The filing cited local news reports about the appearance of what appeared to be mini Fireball whiskey bottles in settings where spirits are not usually sold, underscoring the claim of a common misunderstanding. “You can’t buy wine or other hard liquor in some stores like this, so why is Fireball OK?” wrote a radio personality in the Hudson Valley. “Yeah, it’s convenient for Fireball drinkers, but what about vodka drinkers, or bourbon fans, I’d like to see a Titos display right next to Fireball…LOL!”

The lawsuit, which alleges the company violated state consumer fraud statutes, seeks to cover anyone in Illinois, North Dakota, Wyoming, Idaho, Alaska, Iowa, Mississippi, Arkansas, Kansas, Arizona, South Carolina or Utah who purchased Fireball Cinnamon. It is seeking unspecified statutory and punitive damages, though the filing says the amount is likely to exceed $5 million.

The attorney representing Marquez and others in her class is Spencer Sheehan, a plaintiffs’ attorney known for filing hundreds of class-action lawsuits against food companies.

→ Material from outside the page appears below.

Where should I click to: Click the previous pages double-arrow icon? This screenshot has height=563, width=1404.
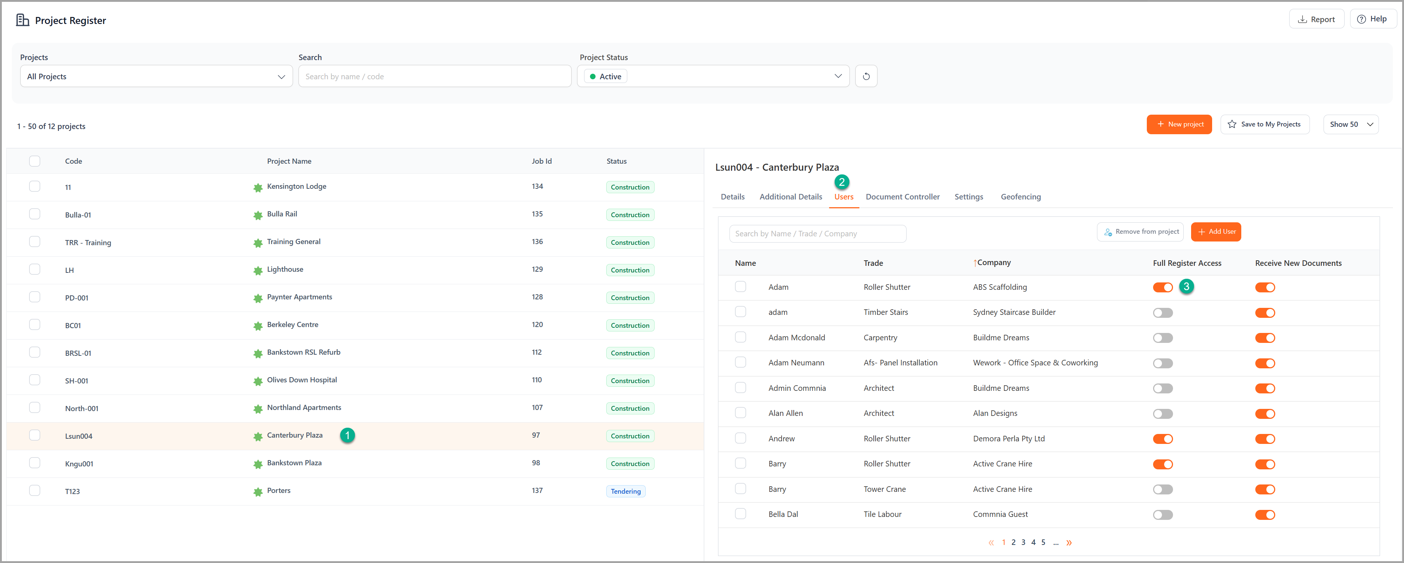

Sheehan is sometimes called the “Vanilla Vigilate” for his litigation over products containing artificial vanilla and not the real thing. His other cases have included one against Frito-Lay for not using enough real lime juice in its “Hint of Lime” Tostitos and another alleging that Kellogg’s Strawberry Pop Tarts contain as much apple and pear as the title fruit.

A representative for Sazerac, the maker of Fireball, said the company would not comment on pending litigation.